出水期施工の可能対象工種として追加した遮水対策(矢板)工の施工

 国土交通省は18年度直轄河川工事を対象に、出水期も施工可能な工種に関する全国統一ルールの運用を開始した。全国統一ルールを初導入した17年度と比べ、18年度は対象工種を大幅に増やし、新たに堤防機能を低下させず施工できる工種を多数追加した。出水期の有効活用によって施工時期の平準化と十分な工期の確保を図り、現場の休日確保につなげる。
 出水期の具体的な期間は河川ごとに異なり、大半の河川では6月1日~10月31日を出水期に位置付けている。国交省は、全国統一ルールとなる直轄河川工事の出水期の施工取り扱いに関する事務連絡を、水管理・国土保全局治水課技術調整官名で、各地方整備局の河川工事課長と北海道開発局河川技術対策官に4月2日付で出している。
 事務連絡で示した18年度出水期の施工可能工種として、17年度と同様に▽河道掘削・浚渫工▽天端舗装工▽工事用道路工、管理用道路工▽土砂運搬工▽根固め(乱積み)工-を列挙。
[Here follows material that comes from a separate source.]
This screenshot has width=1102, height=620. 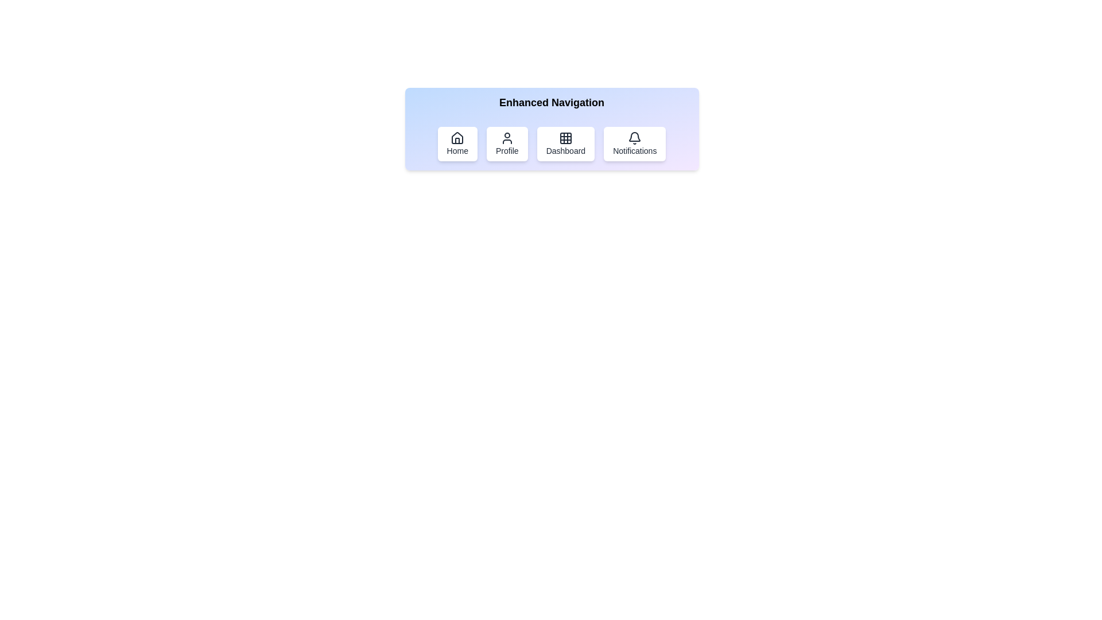 I want to click on the 'Dashboard' button in the navigation menu located at the bottom of the 'Enhanced Navigation' panel, so click(x=551, y=143).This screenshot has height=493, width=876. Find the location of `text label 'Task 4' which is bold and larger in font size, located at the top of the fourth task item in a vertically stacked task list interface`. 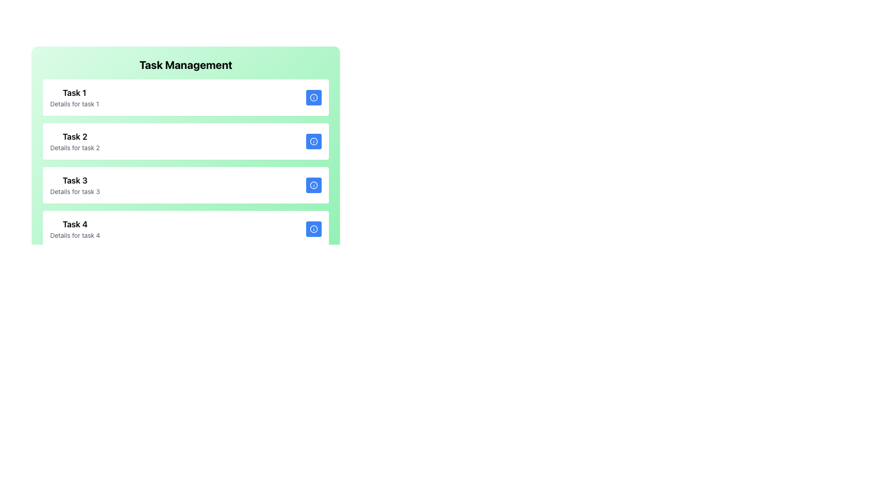

text label 'Task 4' which is bold and larger in font size, located at the top of the fourth task item in a vertically stacked task list interface is located at coordinates (75, 224). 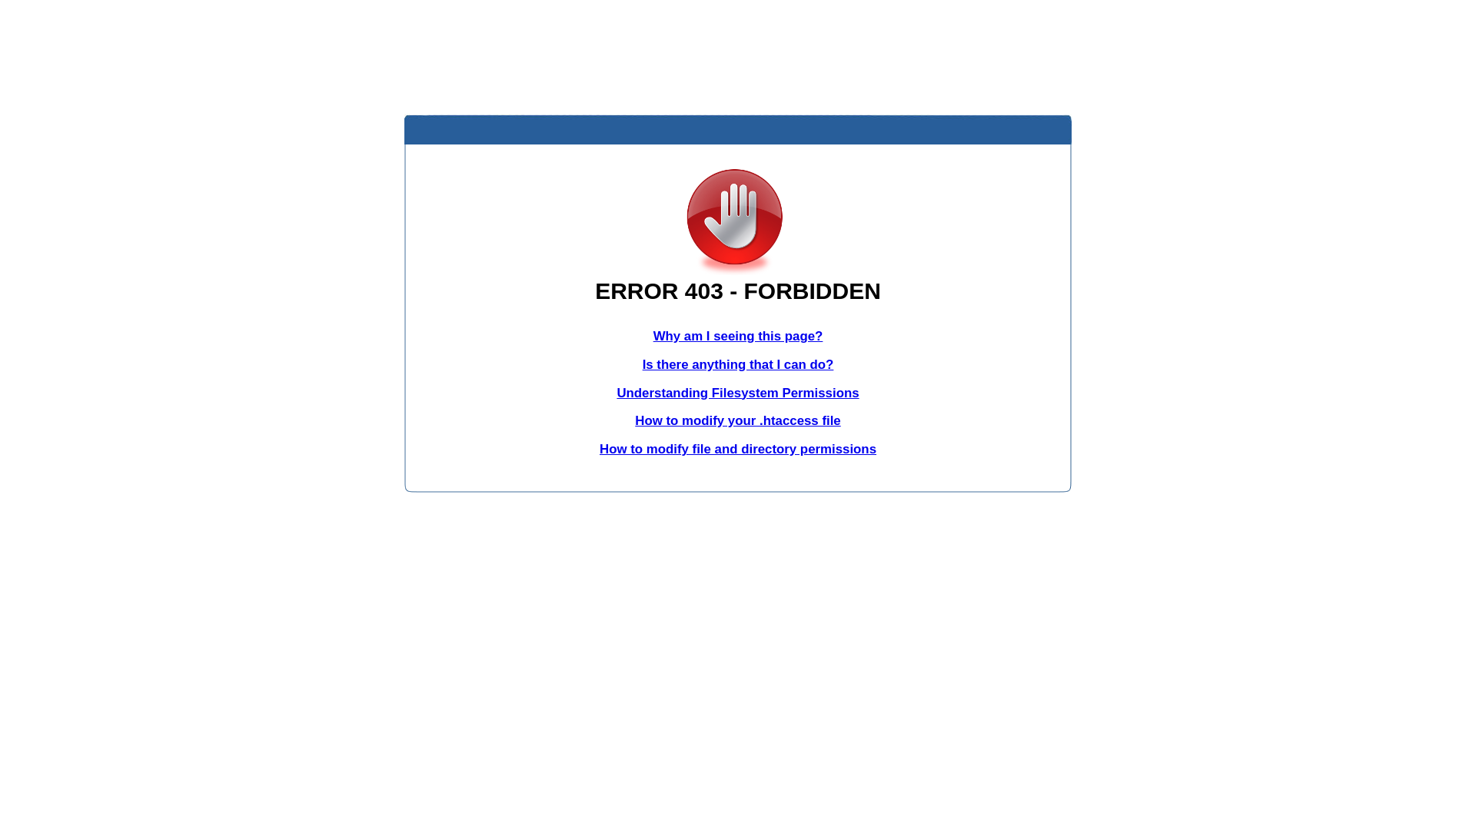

 18年度からは新たに▽仮設工▽遮水対策(矢板)工▽耐震対策(矢板)工▽地盤改良工▽矢板護岸工▽築堤盛り土(かさ上げ)▽川裏法尻補強護岸工-も出水期施工を可能にする。いずれも既設堤防の治水機能を低下させず施工できると判断した。
 すべての対象工種に共通し、特記仕様書に出水期の施工可能工種として記載する。準備と後片付けも認める。受注者には作業員や仮設物・資機材などの退避方法や流出防止対策、降雨や河川水位といった情報収集・伝達方法などを施工計画書に記載するよう求める。
 18年度に追加した対象工種の受注者には、出水前に工事をできるだけ終えられるよう、比較的小さい施工範囲にとどまる「部分施工」を条件とする。
 国交省によると、安全が担保できる範囲で出水期に行える工事が増えれば、施工時期の平準化が進み非出水期の工程に余裕が生まれ、十分な工期の確保につながる。官民を挙げて推進している週休2日の実現を目標とする建設業の働き方改革や、治水対策の加速に貢献できるとみている。